Problem details:
Rewrite every line of the records below, switching "GUI agent" to "UI assistant" wherever it occurs and leaving everything else unchanged.

Information given:

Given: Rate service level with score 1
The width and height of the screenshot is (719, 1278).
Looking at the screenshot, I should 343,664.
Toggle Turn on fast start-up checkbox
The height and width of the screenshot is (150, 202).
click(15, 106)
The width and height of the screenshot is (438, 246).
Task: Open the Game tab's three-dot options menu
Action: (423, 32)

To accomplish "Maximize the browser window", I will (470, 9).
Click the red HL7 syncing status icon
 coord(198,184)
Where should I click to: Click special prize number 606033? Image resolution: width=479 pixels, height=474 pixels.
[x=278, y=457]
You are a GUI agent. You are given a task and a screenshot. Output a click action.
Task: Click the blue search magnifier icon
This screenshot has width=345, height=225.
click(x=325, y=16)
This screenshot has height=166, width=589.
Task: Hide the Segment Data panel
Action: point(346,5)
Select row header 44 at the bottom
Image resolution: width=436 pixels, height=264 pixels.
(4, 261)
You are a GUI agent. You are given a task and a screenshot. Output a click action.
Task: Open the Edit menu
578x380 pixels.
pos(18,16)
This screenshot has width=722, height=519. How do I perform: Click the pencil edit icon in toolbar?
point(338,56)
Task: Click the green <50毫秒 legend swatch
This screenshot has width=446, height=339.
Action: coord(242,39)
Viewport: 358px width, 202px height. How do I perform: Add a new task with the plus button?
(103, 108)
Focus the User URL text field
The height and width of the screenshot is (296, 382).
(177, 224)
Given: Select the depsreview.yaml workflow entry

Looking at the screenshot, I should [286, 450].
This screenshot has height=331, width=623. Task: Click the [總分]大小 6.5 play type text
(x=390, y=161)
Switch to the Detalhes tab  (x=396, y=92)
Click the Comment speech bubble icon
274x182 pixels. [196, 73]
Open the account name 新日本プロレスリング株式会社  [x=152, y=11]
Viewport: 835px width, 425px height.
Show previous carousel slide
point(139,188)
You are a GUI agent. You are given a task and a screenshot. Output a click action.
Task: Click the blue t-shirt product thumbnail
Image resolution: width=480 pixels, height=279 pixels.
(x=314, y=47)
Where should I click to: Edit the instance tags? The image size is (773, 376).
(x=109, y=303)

Answer:
Given: Rate service level with score 1
The width and height of the screenshot is (719, 1278).
Looking at the screenshot, I should 343,664.
Toggle Turn on fast start-up checkbox
The height and width of the screenshot is (150, 202).
click(15, 106)
The width and height of the screenshot is (438, 246).
Task: Open the Game tab's three-dot options menu
Action: (423, 32)

To accomplish "Maximize the browser window", I will (470, 9).
Click the red HL7 syncing status icon
 coord(198,184)
Where should I click to: Click special prize number 606033? Image resolution: width=479 pixels, height=474 pixels.
[x=278, y=457]
You are a UI assistant. You are given a task and a screenshot. Output a click action.
Task: Click the blue search magnifier icon
This screenshot has width=345, height=225.
click(x=325, y=16)
This screenshot has height=166, width=589.
Task: Hide the Segment Data panel
Action: point(346,5)
Select row header 44 at the bottom
Image resolution: width=436 pixels, height=264 pixels.
(4, 261)
You are a UI assistant. You are given a task and a screenshot. Output a click action.
Task: Open the Edit menu
578x380 pixels.
pos(18,16)
This screenshot has width=722, height=519. How do I perform: Click the pencil edit icon in toolbar?
point(338,56)
Task: Click the green <50毫秒 legend swatch
This screenshot has width=446, height=339.
Action: coord(242,39)
Viewport: 358px width, 202px height. How do I perform: Add a new task with the plus button?
(103, 108)
Focus the User URL text field
The height and width of the screenshot is (296, 382).
(177, 224)
Given: Select the depsreview.yaml workflow entry

Looking at the screenshot, I should [286, 450].
This screenshot has height=331, width=623. Task: Click the [總分]大小 6.5 play type text
(x=390, y=161)
Switch to the Detalhes tab  (x=396, y=92)
Click the Comment speech bubble icon
274x182 pixels. [196, 73]
Open the account name 新日本プロレスリング株式会社  [x=152, y=11]
Viewport: 835px width, 425px height.
Show previous carousel slide
point(139,188)
You are a UI assistant. You are given a task and a screenshot. Output a click action.
Task: Click the blue t-shirt product thumbnail
Image resolution: width=480 pixels, height=279 pixels.
(x=314, y=47)
Where should I click to: Edit the instance tags? The image size is (773, 376).
(x=109, y=303)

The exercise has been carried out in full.